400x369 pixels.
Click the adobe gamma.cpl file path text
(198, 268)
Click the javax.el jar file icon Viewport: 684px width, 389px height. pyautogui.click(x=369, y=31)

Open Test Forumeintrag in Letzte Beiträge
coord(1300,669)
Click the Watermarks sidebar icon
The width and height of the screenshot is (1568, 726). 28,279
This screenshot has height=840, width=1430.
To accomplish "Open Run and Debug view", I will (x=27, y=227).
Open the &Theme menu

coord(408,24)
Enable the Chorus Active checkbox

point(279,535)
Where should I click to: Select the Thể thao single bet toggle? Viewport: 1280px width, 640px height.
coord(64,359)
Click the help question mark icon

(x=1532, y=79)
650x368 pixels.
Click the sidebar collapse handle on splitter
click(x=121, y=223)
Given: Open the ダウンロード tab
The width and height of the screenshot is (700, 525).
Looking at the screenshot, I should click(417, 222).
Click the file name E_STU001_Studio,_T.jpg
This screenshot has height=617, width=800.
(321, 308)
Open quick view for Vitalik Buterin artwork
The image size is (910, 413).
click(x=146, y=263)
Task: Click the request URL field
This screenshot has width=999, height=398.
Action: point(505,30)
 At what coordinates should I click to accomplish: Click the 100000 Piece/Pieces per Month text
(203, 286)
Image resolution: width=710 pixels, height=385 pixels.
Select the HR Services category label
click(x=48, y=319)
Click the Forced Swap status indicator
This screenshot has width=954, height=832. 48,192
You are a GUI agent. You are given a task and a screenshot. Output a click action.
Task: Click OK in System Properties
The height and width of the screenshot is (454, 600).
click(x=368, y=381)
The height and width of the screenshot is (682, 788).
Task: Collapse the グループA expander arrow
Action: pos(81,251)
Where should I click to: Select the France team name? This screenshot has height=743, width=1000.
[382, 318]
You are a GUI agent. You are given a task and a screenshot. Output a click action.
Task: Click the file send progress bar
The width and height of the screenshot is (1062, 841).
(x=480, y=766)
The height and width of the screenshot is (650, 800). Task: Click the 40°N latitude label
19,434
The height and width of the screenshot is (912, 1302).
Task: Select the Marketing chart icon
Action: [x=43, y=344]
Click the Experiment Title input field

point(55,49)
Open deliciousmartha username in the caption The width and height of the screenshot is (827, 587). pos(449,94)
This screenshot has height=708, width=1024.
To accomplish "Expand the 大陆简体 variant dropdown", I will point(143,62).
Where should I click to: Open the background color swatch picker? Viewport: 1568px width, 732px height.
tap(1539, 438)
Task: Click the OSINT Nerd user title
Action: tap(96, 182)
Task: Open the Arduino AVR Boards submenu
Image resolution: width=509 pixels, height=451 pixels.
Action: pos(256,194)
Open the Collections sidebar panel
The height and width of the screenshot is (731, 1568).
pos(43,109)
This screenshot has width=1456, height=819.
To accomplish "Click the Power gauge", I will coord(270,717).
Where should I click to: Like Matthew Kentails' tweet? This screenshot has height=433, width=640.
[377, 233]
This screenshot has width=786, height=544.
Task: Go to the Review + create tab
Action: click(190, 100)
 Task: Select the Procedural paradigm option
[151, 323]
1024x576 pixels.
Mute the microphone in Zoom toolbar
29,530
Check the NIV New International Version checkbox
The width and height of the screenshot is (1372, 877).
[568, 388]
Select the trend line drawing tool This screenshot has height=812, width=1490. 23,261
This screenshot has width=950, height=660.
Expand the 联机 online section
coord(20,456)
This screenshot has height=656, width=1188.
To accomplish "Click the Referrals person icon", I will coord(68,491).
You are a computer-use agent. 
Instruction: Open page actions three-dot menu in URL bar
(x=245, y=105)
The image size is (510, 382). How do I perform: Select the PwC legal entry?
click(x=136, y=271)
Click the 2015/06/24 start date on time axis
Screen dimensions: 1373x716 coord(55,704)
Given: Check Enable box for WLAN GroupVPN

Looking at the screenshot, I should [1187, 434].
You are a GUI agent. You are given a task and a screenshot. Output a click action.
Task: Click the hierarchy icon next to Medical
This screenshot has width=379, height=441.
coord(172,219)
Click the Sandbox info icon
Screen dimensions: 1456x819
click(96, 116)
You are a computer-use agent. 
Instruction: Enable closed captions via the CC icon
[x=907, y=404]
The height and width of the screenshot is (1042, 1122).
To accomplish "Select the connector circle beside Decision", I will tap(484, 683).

#### [Directive]
List every line of the data above that contains the word "Instruction".

#### [Written answer]
Instruction: Open page actions three-dot menu in URL bar
Instruction: Enable closed captions via the CC icon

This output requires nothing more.